*** Opening of MATERIAL FOR THIS EXERCISE ***

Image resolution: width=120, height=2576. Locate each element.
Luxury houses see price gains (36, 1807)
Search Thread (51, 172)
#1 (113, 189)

*** Close of MATERIAL FOR THIS EXERCISE ***
*** Opening of MATERIAL FOR THIS EXERCISE ***

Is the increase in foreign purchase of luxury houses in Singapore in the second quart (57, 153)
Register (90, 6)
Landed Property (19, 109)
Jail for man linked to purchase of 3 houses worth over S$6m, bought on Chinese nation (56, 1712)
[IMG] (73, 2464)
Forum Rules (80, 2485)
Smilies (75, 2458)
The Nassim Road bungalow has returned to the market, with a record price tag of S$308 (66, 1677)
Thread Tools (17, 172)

*** Close of MATERIAL FOR THIS EXERCISE ***

EXERCISE:
Copy exactly the stretch of data above from the line with "Image resolution: width=120, height=2576." through the line with "#1 (113, 189)", and omit all other lines.

WORKED SOLUTION:
Image resolution: width=120, height=2576. Locate each element.
Luxury houses see price gains (36, 1807)
Search Thread (51, 172)
#1 (113, 189)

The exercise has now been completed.